Problems:
1 – Extract from the text on DNS lookup and packet capture the passage that begins at the words "Here is what" and ends after the words "page of http://httpforever.com.", copying it word for word.
2 – Write the next part of the text on DNS lookup and packet capture, continuing from its final sentence.

Text provided:

————————

URL example: https://www.cloudflare.com/learning/dns/what-is-dns/
[Browser] --> (Browser's internal DNS cache)
                    |
                    v
        Found IP of www.cloudflare.com?
        |                |
        No               Yes ---> resolved, sending request...
        |
        v
[Operating System of PC/server] --> (Local DNS cache & configuration)
                    |
                    v
        Found IP of www.cloudflare.com?
        |                |
        No               Yes ---> resolved, sending request...
        |
        v
[Router/Modem] -->Forwards DNS query
               Forwards where? Depends on configuration..
                │             OR               |
                v                              v
  [  External Public DNS           [Internet Service Provider's 
   (e.g. Google, 8.8.8.8)]                 (ISP) DNS] 
                |             OR               |
                v                              v
               Found IP of www.cloudflare.com?
                |                |
                No               Yes ---> resolved, sending request...
                |
                v
         www.cloudflare.com does not exists.   

The key takeaway is that a "human" address in a URL is just for people. Underneath, there’s always an IP address. And as a first step, browsers try to look up the "translation" of the provided address into an IP. If it fails, that’s the end of the query and results in an unavoidable error. Another takeaway is that you can't, just out of the blue, decide that your server with IP 123.124.135.5 (for example) will have a domain name like coolest-site.eu by specifying it in your server’s configurations. I hope that’s pretty obvious.

3.6 TCP in action: 3-way handshake

Anyway, here is the nerd fun!!! Haha, I called it nerd fun because once my colleague told me that I need to have a social life after I mentioned that I observed my home lab's network packets for hours to examine a peculiar network anomaly.

As I mentioned, I use Wireshark for monitoring network traffic on my PC and with this tool I can capture all the network packets that pass through it. If I start capturing everything, the output gets flooded in seconds, because any website I open in my browser ends up in the stats table. Currently, I have my PC connected to only one network, and I will capture packets traveling via this network. I will filter out only the packets for HTTP example site, http://httpforever.com, as I already know the IP after the first launch of curl I can use this network packets filter: ip.addr==146.190.62.39 and tcp.port==80. So I start capturing with an active packet filter in Wireshark, and then I just open http://httpforever.com in my browser.

Here is what I see:

wireshark http packets capture output

That’s just what happened under the hood for one simple action: I tried to load the landing page of http://httpforever.com.

————————

Material provided:

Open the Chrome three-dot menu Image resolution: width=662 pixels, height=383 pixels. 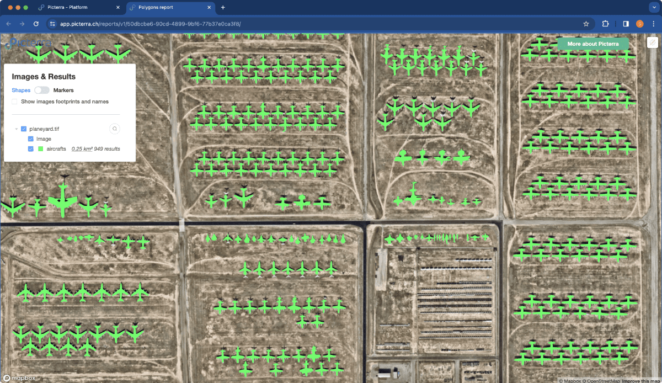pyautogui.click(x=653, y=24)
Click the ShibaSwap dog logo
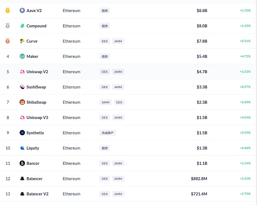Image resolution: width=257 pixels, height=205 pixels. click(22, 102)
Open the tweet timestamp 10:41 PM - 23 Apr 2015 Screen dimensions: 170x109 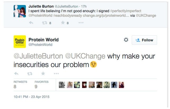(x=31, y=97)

————————

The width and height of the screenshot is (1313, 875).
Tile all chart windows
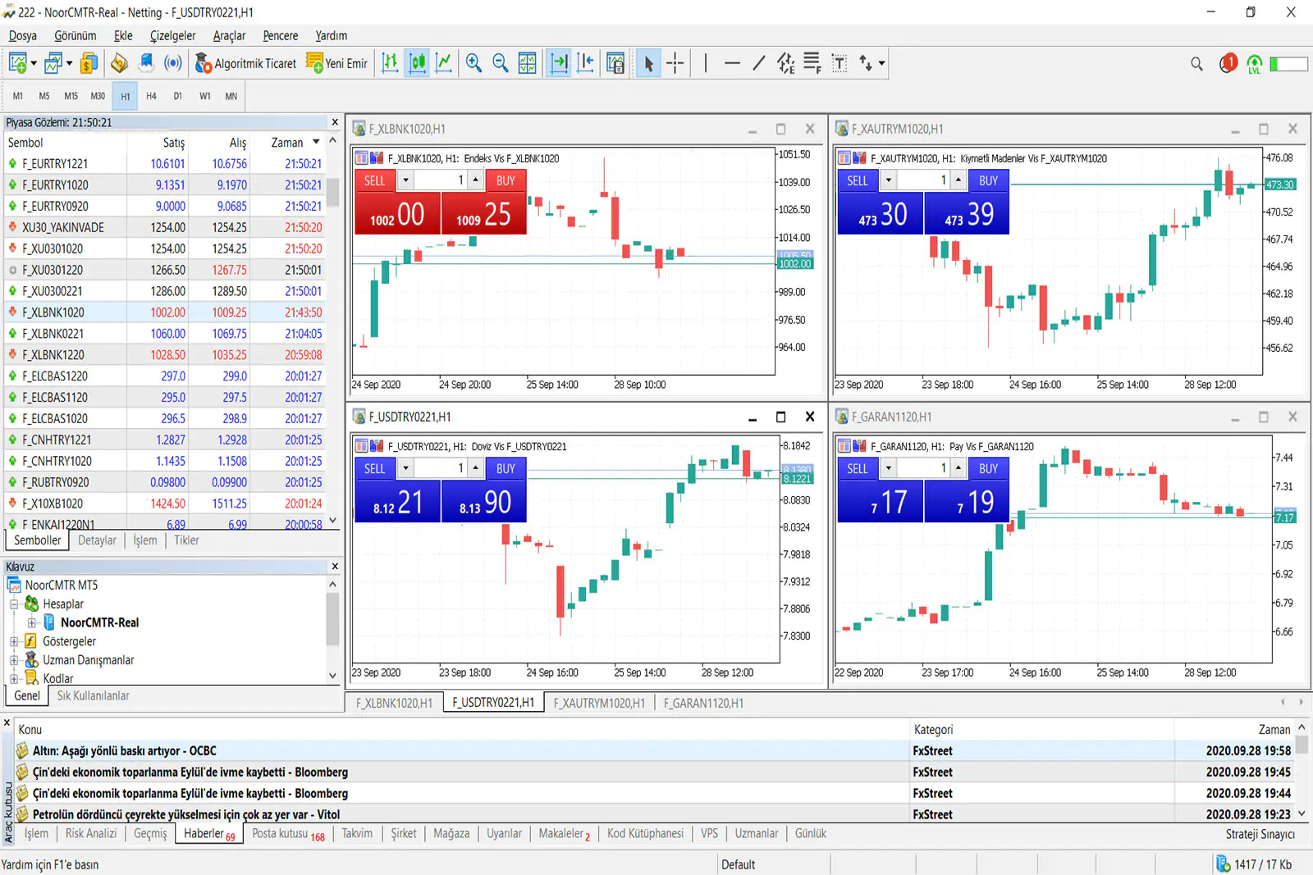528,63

————————

Outputs in order:
1 –
Here is what I see:

wireshark http packets capture output

That’s just what happened under the hood for one simple action: I tried to load the landing page of http://httpforever.com.

2 –
Let’s decompose it. First, for each network packet (each row in the table above = network packet) there’s the source and destination. The source of the first packet is the private IP address of my PC, as the communication was started by my PC (specifically, by my browser). The destination of the first network packet is the IP of the site http://httpforever.com. In the Info column, as a first thing you see the ports 40500 → 80. Yes, 40500 is the port used on my PC during this communication - it’s an ephemeral port, which is basically a byproduct of NAT applied by my router. The first thing after ports in the first row, column Info (No. 7) you see is the abbreviature SYN — SYN (Synchronize) is the first step in making a handshake, so it’s like extending your hand to someone else to initiate a handshake.

Next, the server where http://httpforever.com's frontend runs, sees the handshake request from my browser and acknowledges it, which is the 2nd step of handshake - SYN-ACK (Synchronize-Acknowledge) (No. 8 line in the table above).

Next, my browser sends an ACK to confirm the server’s SYN-ACK, and that completes the handshake (No. 9 line in the table above). At this point, a reliable connection is established, and data transmission can begin.

As you can see, the row No. 10 in the table informs that the network packet with HTTP GET method request was sent - data exchange between my browser and the server of http://httpforever.com has started -after the handshake, my browser immediately requests what it needs. The server acknowledges the GET request and starts sending data (PSH) (rows No. 11 - 13 in the table above).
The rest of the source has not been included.